L’accès au financement constitue l’un des chocs majeurs auquel se heurte la Pme/Pmi sénégalaise. A l’occasion de l’atelier de partage sur la problématique des Pme/Pmi, organisé hier par le Fmi et le Cdes, autorités gouvernementales, société civile et partenaires techniques et financiers sont soulevé la difficulté d’accès de ces structures, épine dorsale de l’économie sénégalaise, aux financements. Pour Alioune Sarr qui a d’abord attiré l’attention sur le fait que 50% des intérêts bancaires viennent des commissions, il a regretté le fait que les banques ne prennent pas de risques. D’où, le problème soulevé tantôt. Poursuivant, M. Sarr qui fait comprendre que « chacun n’a pas le droit de faire ce qu’il veut », se désole du fait que la multiplication des banques ne permet pas encore le financement de notre économie.

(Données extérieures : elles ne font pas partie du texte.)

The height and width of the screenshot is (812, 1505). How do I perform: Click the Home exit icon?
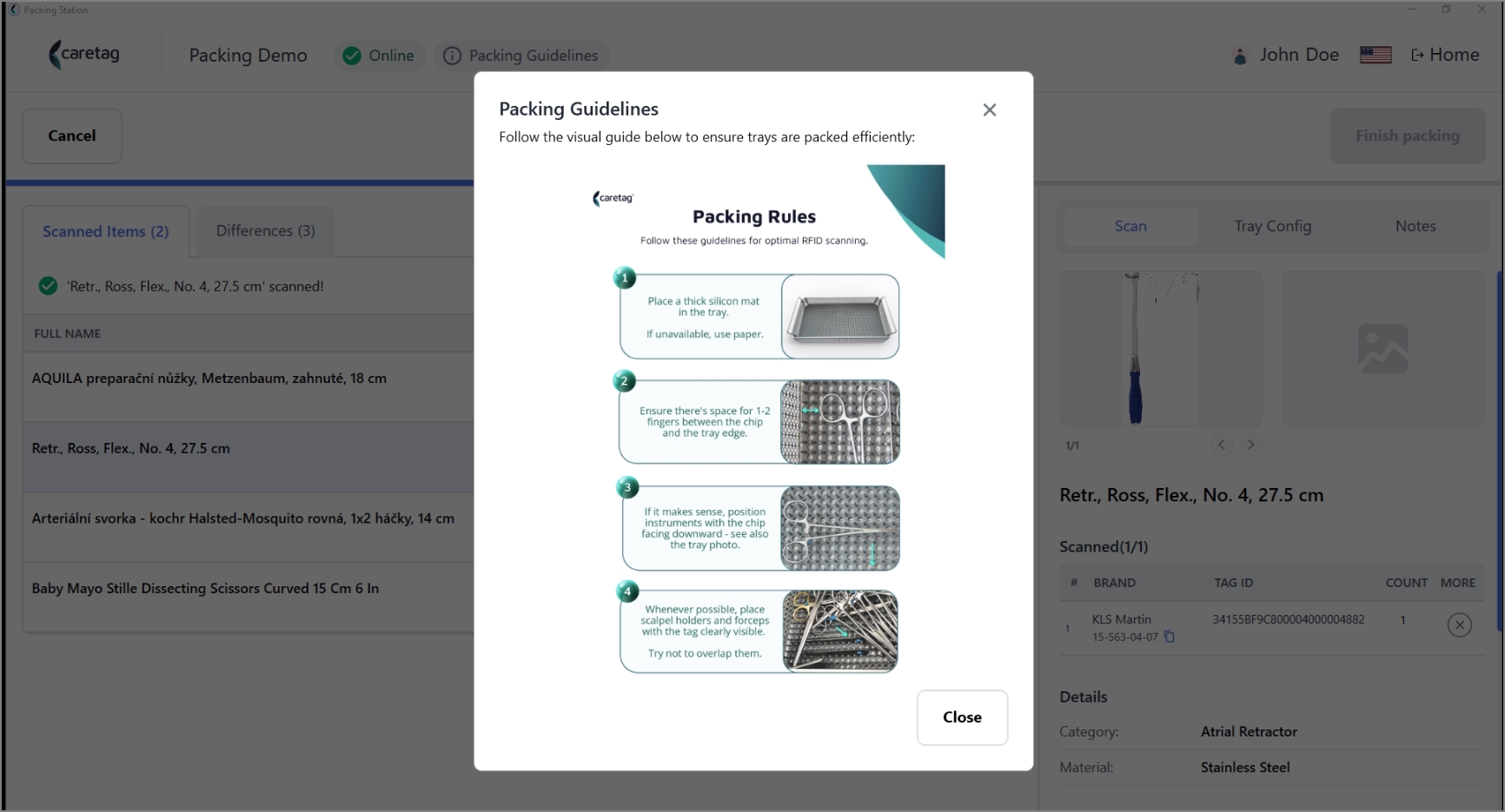click(1417, 55)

Pis, il a souligné que la lenteur des banques ne rime pas avec efficacité, avant de déplorer le manque d’initiatives du secteur privé dans le secteur bancaire. Malgré cela, il a appelé les banques à simplifier les choses pour booster l’accès aux financements des Pme/Pmi et a demandé qu’un dispositif tripartite (Etat, banques, Pmi/Pmi) soit mis en place pour mieux se pencher sur cette question précise. « Il faut que l’on pousse chacun à assumer son rôle et celui qui ne joue pas le jeu comprenne que sa place n’est pas là », a –t-il conclu sur ce point.  Il est conforté par la représentante de la Banque centrale, Mme Diouf, qui a informé qu’ils envisagent de mettre sur pied une plateforme de structures d’accompagnement reconnues par tous les acteurs, avec un suivi évaluation des mesures d’accompagnement. En ce sens, elle a argué que des concertations se tiendront bientôt avec le secteur bancaire pour avoir les grandes orientations. Pour elle, « la communication financière pourrait permettre de régler ce problème des Pme/Pmi et que la Pme soit coachée par la grande entreprise ». Quant à l’exposant de la banque mondiale,  il juge que les banques dans les économies en développement sont généralement moins exposées aux Pme et appliquent des taux d’intérêts et frais plus élevés.